## Exercise prompt:
Continue the sports column about Butler forward Kelan Martin, picking up right after its last sentence.

--- Passage for review Enclosed Below ---

Lee: Kelan Martin is Butler’s very own defibrillator

Kelan Martin waves to the crowd. Martin is averaging 20.9 points per game, good for second in the Big East. Collegian file photo. 

DANA LEE | SPORTS EDITOR | delee1@butler.edu

Kelan Martin is the rarest kind of college basketball star. He’s a star too humble to admit it out loud. And please, don’t call him the heart of this Butler basketball team — the humility his parents instilled in him might protest.

At least, not until he can acknowledge the entire team — Tyler Wideman and Kamar Baldwin and Sean McDermott and wait — you don’t think Martin notices how freshman Aaron Thompson is always the first one on the court during shootarounds?

But the higher Martin’s name climbs on Butler’s all-time scoring list, the harder it is to keep the volume to a whisper. The senior forward is second in the Big East in points per game for crying out loud.  

Still, Martin is redirecting credit to his team and he’s moved on now from the starters to the bench — Paul Jorgensen and Henry Baddley and Nate Fowler and wait — someone stop this guy before he attempts to thank every fan who shook his hand after a game.

How do you write about a star who won’t admit he’s a star out loud? You give him a new definition, one that can somehow get at the heart of what Martin has done this season without actually calling him the heart of this team.

Because Kelan, maybe you’re too humble to let anyone call you the heart of this team, but you better believe you’re the closest thing this team has to an automated external defibrillator.

You know, the red box-shaped device designed to send an electric current to jumpstart your heart and save your life.

When Martin is the common factor in nearly every comeback win this season, comparing him to an AED is the best way to explain why Butler is a team few opponents want to play in March.

Just ask Ohio State what it was like playing Butler in November. One minute they were sitting comfortably with a 15-point lead, less than four minutes left in regulation time and then Kelan Martin happened.

“If you reflect back to the Ohio State game where it looked rough and kind of dead in the water, Kelan was just as calm as…” head coach LaVall Jordan paused.

--- End of Enclosed Passage for review ---
--- Input data Enclosed Below ---

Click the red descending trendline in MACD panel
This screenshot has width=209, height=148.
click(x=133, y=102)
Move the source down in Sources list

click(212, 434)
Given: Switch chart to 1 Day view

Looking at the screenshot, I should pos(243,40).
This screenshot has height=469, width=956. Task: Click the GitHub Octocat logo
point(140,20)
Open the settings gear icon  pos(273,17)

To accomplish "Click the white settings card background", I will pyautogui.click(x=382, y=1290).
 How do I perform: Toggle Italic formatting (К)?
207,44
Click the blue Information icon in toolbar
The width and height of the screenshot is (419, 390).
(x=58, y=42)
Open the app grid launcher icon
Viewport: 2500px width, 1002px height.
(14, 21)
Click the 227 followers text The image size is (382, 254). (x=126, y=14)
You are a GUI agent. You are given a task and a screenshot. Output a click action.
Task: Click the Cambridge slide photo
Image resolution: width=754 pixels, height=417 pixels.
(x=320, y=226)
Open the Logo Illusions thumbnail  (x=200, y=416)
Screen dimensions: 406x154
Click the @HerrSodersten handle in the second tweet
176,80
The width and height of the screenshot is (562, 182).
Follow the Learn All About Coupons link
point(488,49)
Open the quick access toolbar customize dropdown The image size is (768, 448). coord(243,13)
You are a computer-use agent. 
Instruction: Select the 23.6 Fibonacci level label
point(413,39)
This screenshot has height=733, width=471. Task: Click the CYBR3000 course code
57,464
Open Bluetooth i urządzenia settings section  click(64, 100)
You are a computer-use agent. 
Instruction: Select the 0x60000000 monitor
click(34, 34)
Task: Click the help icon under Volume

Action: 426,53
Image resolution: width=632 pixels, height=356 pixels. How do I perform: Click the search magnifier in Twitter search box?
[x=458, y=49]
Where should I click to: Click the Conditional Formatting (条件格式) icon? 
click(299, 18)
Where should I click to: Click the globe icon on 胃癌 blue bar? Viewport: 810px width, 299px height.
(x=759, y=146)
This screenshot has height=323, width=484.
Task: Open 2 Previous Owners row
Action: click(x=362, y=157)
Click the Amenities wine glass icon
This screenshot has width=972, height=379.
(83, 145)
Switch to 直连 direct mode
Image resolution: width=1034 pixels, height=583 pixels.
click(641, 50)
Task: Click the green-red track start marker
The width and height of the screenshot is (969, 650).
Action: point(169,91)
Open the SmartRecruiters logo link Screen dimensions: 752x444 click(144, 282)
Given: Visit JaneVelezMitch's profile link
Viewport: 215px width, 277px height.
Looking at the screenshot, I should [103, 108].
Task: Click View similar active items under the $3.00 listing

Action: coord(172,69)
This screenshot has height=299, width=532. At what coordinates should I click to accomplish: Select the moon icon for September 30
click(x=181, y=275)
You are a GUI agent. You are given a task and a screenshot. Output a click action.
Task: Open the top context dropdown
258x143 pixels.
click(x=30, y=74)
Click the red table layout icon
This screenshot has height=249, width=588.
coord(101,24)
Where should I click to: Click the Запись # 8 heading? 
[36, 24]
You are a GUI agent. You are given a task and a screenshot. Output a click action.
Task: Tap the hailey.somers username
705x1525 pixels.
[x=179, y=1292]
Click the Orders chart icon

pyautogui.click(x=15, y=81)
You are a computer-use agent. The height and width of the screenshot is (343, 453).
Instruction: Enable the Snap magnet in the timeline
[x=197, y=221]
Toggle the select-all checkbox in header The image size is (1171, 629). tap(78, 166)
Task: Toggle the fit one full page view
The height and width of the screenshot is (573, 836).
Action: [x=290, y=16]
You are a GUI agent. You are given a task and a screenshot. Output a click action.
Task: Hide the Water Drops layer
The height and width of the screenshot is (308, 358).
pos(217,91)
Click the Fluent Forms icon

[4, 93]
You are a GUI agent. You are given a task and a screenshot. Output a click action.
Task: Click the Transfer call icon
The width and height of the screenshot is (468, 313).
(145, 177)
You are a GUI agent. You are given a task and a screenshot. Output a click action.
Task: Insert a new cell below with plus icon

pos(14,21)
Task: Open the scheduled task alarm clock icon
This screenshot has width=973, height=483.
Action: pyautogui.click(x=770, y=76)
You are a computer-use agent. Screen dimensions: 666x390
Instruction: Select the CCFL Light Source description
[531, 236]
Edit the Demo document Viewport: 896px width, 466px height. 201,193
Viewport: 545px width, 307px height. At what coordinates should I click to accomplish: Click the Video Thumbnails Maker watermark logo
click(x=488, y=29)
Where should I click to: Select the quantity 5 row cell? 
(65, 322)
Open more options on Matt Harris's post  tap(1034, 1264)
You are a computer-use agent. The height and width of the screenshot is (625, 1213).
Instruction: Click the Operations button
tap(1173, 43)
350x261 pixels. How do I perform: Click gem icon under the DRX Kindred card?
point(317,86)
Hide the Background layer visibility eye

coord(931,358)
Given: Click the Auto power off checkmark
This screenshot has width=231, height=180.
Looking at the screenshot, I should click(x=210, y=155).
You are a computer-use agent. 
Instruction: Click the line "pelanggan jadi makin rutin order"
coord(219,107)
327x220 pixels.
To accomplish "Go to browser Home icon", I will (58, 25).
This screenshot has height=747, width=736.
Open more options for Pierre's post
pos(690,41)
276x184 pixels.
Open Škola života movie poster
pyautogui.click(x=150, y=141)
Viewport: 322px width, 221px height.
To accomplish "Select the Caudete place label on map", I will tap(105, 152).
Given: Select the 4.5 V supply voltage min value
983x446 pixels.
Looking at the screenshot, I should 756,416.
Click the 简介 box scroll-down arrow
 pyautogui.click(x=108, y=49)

--- End of Enclosed Input data ---

## Output of the task:
How do you explain to the press how calm Martin was without making it seem like he didn’t care about winning? Like this: “He was a little more calm than I was.”

Calmer than the coach? Maybe that explains how Martin could plunge into the lane with the ball and manage to score game winners like the way he did against Ohio State.

The thing is, Martin hasn’t slowed down since November. If anything he’s only gotten better, and Jordan can’t help but name two or three more games when Kelan Martin revived the team out of a basketball coma.

Take the 91-89 double overtime win at Georgetown for example. It seems only fitting that after making up a 20-point deficit, it was Martin who tied the game at 89 points. Then, it was Martin who scored the game-winning shot with three seconds left.

That was Martin the AED —  leading the team huddles, playing through the next set, then scoring again.

“He just had this calmness about him that’s impacted and been contagious to the team,” Jordan said. “So, there’s never been a state of panic regardless of what the score was. He’s had the same demeanor when we’ve been up.”

Didn’t you see? Hate to break it to you now, but if you weren’t watching Butler play Creighton last Tuesday, then you missed your shot at seeing Martin play in Hinkle Fieldhouse for the last time.

Martin scored a game-high 26 points and, somewhere in between, he hit a three from the key to go 5-for-7 from beyond the arc. The fan standing in front of Dawg Pound started flexing because that’s exactly what Martin was doing. He was flexing and he just so happened to be doing it against last year’s Big East defensive player of the year in Khyri Thomas.

“I just made the game more simple,” Martin said after the game. “Not forcing anything. Just making good shots and finding my open teammates.”

He even managed to crack a smile during the press conference because someone asked him how good it felt to be able to score 26 points against someone like Thomas. Doesn’t the smile say it all?

Creighton head coach Greg McDermott was doing the only thing his team could do to contain Martin by putting the league’s best defender on him, but maybe McDermott didn’t get the memo. Martin can be dangerous even when he’s not scoring.

“He’s our emotional leader,” Jordan said after the game. “When you talk about how he’s grown, his maturity — he’s the guy that has poise and won’t get panicked. It’s win the possession, then move on to the next play.”

What kind of coach doesn’t want that?

“He’s been really patient,” Jordan said. “That is something that as a senior he’s developed by watching film with the coaches and just learning how to beat the scout. That’s been fun to watch.”

Fun to watch? Heck, fans have never seen an AED save anything other than a life, until Kelan Martin started saving basketball games.

It’s a shame we can’t hear Martin talking during the team huddles. But his teammates hear him. Jordan does too. It sounds a lot like a heartbeat.